- [EXERCISE OBJECTIVE] Lines from the one containing "Where should I click to: Click" to the end of the entries below must be reproduced exactly, with both end lines kept and no other line added.

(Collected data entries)
────────

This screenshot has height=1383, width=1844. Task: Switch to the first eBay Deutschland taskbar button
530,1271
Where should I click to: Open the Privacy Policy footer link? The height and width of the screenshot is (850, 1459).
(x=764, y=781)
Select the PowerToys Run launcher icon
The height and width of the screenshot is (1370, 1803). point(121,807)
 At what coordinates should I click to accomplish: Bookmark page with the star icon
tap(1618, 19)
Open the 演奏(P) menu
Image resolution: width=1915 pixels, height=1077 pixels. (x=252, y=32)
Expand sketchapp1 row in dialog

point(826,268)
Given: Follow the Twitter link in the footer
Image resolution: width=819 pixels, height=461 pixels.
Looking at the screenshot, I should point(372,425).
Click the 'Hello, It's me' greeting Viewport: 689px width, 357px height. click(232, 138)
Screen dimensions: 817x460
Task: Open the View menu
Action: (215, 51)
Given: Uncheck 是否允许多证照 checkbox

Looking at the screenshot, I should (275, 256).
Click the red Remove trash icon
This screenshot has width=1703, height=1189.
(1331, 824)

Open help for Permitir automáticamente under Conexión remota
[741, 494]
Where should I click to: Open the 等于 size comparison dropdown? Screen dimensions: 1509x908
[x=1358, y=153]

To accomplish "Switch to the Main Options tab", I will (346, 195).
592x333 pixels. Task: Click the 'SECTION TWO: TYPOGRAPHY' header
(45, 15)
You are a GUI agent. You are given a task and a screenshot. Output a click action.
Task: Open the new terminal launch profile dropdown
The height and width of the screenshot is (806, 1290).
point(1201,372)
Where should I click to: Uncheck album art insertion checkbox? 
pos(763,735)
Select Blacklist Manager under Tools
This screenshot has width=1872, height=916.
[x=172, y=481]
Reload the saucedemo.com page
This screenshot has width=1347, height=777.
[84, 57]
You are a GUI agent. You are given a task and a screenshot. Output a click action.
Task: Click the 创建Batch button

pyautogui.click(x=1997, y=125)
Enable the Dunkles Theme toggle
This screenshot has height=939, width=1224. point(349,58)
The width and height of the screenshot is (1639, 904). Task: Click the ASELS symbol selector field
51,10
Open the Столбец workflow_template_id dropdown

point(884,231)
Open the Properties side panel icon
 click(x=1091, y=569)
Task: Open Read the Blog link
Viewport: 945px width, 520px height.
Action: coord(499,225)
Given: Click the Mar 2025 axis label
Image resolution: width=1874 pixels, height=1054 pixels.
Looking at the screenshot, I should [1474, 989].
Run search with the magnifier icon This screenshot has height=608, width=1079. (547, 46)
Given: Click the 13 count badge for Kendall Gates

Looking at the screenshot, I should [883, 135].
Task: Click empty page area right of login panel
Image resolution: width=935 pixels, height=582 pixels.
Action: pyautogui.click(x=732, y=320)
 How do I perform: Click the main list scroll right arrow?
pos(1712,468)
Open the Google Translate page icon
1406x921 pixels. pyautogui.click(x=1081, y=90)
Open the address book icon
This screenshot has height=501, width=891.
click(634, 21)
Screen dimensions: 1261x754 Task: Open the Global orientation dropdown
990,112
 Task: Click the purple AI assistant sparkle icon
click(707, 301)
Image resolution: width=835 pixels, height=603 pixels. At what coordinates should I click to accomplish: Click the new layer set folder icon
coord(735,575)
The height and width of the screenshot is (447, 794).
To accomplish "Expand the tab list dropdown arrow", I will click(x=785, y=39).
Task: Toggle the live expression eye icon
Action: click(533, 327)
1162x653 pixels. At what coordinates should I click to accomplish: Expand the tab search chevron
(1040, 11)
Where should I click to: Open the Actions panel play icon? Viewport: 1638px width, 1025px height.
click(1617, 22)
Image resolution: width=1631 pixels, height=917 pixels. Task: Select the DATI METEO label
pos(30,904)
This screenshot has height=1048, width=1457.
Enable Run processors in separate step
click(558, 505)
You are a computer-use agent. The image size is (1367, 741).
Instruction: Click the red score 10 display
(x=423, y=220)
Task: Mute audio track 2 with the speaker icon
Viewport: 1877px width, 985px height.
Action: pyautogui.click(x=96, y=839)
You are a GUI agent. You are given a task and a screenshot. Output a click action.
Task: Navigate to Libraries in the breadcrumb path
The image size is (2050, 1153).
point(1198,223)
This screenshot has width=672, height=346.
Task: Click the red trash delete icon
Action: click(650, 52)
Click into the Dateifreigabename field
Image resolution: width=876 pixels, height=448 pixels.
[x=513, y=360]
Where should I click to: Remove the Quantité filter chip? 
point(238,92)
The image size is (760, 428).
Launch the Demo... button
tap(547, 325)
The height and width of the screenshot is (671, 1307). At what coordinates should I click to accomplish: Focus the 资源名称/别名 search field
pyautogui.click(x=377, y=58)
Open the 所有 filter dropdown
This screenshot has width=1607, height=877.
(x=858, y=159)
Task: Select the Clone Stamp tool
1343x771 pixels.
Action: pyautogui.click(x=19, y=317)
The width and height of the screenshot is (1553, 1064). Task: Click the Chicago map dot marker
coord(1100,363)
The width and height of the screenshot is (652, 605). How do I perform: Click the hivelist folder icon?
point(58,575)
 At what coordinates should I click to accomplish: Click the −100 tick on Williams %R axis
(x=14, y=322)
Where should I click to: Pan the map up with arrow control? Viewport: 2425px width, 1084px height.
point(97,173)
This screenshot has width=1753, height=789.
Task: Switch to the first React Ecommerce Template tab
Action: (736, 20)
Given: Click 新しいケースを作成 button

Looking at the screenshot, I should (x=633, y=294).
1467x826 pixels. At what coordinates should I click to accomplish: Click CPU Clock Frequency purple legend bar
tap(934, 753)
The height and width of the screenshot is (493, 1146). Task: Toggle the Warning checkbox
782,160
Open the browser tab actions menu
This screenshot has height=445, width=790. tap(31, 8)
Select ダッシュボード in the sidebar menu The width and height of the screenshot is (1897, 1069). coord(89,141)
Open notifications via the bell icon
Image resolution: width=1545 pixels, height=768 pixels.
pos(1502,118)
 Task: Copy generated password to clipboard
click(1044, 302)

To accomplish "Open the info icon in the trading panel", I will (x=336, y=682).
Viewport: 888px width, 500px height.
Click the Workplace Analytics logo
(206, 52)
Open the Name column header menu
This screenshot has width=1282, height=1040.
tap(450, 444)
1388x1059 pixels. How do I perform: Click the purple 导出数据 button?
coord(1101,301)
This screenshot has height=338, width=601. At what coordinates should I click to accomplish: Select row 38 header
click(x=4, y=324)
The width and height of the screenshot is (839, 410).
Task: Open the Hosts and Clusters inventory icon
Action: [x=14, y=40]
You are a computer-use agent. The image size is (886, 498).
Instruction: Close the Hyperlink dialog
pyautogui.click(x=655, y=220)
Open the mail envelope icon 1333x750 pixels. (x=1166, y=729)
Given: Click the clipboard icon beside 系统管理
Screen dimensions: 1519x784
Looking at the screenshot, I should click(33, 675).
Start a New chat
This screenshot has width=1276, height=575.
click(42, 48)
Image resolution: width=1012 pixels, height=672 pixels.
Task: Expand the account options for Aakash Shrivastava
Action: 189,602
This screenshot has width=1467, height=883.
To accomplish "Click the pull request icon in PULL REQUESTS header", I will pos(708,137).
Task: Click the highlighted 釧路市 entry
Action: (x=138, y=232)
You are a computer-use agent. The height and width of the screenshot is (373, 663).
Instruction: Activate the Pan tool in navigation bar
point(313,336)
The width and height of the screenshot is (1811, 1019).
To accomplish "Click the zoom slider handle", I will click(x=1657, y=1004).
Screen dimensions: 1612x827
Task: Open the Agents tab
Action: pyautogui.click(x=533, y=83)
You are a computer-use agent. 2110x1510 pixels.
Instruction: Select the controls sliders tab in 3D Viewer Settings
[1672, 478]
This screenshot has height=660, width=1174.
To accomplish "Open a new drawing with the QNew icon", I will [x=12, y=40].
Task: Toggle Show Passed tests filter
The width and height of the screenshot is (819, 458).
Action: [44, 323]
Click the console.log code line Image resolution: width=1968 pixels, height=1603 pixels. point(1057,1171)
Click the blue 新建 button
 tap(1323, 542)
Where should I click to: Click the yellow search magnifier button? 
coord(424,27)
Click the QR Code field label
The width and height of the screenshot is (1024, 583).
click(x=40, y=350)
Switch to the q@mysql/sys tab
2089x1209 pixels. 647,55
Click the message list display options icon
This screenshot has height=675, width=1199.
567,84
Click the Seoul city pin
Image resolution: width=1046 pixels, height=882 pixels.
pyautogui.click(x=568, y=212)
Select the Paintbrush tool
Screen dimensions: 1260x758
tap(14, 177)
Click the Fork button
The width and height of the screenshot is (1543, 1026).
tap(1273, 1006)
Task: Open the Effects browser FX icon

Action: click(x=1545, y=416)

────────

- [ANSWER SPACE]
Where should I click to: Click the yellow search magnifier button? 
coord(424,27)
Click the QR Code field label
The width and height of the screenshot is (1024, 583).
click(x=40, y=350)
Switch to the q@mysql/sys tab
2089x1209 pixels. 647,55
Click the message list display options icon
This screenshot has height=675, width=1199.
567,84
Click the Seoul city pin
Image resolution: width=1046 pixels, height=882 pixels.
pyautogui.click(x=568, y=212)
Select the Paintbrush tool
Screen dimensions: 1260x758
tap(14, 177)
Click the Fork button
The width and height of the screenshot is (1543, 1026).
tap(1273, 1006)
Task: Open the Effects browser FX icon

Action: click(x=1545, y=416)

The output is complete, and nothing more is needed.